■ **Records provided**
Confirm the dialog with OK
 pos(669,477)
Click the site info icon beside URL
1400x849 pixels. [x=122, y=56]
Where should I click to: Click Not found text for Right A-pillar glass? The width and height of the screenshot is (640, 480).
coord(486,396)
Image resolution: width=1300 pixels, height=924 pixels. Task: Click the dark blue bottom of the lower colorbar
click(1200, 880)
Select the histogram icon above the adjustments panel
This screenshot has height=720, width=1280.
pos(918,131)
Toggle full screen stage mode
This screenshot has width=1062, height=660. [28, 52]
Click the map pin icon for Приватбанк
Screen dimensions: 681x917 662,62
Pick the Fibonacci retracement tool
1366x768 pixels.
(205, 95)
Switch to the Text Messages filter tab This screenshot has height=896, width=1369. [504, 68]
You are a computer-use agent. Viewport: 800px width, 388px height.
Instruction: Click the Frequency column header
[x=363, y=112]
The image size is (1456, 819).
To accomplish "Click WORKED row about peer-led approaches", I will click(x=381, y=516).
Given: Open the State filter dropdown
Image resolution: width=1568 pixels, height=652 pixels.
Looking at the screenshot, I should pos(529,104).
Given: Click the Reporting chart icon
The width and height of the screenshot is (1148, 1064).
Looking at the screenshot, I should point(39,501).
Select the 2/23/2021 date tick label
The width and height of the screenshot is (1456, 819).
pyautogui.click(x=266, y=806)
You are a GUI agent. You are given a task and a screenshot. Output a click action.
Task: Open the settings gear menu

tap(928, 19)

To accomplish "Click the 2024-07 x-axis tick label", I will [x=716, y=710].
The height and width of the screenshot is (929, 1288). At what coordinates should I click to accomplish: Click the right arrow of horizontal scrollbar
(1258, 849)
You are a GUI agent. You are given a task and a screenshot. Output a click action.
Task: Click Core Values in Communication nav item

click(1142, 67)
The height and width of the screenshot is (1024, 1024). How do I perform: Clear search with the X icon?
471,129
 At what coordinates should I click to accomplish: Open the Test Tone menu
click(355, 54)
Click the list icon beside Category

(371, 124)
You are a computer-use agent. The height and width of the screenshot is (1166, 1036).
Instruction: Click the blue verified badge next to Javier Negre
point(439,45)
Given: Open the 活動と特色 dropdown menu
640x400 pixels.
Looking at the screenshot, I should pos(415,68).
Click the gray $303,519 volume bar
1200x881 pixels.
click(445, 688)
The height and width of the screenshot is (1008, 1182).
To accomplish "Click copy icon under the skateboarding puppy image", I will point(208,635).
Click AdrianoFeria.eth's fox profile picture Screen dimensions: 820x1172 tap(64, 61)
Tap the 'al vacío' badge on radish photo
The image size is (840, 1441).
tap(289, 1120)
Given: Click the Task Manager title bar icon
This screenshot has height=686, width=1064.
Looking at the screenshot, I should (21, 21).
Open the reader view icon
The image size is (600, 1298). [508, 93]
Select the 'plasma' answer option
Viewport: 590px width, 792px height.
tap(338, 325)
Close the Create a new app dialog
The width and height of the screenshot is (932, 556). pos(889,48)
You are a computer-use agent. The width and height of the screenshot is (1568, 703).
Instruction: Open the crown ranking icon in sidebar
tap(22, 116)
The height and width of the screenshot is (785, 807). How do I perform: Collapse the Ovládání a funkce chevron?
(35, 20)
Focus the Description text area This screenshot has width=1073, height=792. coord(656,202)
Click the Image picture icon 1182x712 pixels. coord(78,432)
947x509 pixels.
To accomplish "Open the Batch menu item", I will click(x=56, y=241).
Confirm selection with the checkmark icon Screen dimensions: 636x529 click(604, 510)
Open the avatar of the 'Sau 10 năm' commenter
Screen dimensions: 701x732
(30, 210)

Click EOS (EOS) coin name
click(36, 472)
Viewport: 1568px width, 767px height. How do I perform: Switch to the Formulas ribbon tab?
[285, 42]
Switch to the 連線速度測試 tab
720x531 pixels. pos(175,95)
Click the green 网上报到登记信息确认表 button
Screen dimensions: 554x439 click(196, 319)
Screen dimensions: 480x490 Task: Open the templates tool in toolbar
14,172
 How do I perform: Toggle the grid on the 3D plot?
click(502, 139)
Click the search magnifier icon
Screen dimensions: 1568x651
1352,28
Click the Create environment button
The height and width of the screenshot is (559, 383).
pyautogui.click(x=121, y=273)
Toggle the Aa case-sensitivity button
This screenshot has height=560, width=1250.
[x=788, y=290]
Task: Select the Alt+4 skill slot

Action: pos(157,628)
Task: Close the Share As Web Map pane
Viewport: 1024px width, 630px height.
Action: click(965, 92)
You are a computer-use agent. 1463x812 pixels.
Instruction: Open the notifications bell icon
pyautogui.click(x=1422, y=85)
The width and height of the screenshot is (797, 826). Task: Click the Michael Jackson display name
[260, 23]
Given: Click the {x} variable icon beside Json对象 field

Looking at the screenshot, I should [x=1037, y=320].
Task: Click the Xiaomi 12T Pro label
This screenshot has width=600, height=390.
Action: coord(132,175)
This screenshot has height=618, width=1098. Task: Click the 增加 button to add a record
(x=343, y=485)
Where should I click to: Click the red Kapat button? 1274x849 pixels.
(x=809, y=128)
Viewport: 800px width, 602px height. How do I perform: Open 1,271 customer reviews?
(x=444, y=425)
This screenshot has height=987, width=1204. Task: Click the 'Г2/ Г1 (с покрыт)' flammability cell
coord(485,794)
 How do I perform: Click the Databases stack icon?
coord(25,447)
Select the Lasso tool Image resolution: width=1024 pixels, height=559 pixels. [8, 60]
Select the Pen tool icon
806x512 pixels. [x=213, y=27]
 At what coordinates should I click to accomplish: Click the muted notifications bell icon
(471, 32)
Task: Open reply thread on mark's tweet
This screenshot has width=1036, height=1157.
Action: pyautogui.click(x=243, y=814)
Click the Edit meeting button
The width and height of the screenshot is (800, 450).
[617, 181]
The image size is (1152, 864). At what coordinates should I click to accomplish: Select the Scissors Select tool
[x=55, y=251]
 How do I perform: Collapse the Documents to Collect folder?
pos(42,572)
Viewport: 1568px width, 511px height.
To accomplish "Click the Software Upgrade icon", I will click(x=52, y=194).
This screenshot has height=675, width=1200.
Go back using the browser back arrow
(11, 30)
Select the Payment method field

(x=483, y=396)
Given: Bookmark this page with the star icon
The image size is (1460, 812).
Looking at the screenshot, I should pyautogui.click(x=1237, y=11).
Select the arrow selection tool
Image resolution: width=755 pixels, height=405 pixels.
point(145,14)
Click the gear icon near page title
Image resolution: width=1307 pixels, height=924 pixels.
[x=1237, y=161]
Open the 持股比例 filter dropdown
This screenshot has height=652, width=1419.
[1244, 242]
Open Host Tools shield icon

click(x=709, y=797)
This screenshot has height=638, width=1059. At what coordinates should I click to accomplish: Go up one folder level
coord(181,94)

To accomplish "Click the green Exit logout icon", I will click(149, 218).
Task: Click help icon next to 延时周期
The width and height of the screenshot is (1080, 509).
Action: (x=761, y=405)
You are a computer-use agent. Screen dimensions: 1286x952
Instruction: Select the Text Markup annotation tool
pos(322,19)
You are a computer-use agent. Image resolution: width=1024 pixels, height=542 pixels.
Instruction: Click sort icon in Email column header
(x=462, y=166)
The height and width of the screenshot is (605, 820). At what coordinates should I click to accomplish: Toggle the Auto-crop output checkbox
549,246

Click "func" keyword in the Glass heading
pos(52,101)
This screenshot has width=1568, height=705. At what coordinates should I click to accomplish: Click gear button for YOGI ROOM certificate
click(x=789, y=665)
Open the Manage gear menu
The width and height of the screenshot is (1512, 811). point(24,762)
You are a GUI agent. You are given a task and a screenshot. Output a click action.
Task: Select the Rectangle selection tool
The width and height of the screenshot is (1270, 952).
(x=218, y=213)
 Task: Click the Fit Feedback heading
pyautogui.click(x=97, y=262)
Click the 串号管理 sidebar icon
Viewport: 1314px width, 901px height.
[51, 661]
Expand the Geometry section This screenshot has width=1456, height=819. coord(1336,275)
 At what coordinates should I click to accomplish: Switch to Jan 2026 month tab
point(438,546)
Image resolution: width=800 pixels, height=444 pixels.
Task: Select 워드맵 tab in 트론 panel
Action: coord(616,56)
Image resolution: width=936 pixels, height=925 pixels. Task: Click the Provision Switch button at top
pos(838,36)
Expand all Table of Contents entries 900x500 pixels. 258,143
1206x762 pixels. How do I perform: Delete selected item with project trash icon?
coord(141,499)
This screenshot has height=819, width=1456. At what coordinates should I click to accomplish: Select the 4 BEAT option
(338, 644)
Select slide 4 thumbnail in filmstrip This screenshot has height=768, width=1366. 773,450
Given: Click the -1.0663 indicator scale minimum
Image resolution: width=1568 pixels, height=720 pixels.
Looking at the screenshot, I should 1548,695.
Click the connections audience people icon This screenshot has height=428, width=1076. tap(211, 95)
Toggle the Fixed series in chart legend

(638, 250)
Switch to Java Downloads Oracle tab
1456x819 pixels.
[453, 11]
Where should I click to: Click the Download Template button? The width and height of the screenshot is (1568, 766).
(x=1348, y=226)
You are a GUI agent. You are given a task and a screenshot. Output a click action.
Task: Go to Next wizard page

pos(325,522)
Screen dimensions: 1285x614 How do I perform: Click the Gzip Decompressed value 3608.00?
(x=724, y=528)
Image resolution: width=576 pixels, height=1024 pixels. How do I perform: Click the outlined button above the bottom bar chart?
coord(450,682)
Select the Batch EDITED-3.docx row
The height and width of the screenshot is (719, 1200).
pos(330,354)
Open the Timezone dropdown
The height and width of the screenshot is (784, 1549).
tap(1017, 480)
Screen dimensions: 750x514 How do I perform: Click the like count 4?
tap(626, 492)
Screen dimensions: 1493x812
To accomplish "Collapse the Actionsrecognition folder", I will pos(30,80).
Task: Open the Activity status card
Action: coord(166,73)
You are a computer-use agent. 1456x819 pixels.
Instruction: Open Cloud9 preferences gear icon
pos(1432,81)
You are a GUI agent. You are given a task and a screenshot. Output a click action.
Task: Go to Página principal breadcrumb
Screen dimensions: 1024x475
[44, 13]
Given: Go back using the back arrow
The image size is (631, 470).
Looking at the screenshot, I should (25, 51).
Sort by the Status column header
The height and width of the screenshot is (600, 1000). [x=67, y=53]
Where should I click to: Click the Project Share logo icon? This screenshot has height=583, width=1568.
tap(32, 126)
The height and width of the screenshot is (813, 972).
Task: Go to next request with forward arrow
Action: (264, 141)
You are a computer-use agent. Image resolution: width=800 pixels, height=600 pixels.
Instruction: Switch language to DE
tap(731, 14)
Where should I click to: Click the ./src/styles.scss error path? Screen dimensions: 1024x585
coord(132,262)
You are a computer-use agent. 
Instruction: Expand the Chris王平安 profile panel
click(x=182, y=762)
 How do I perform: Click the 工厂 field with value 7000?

■ **Required work**
Count the lines in the records above that contain the string "search". Output only that number.

■ **Task answer**
2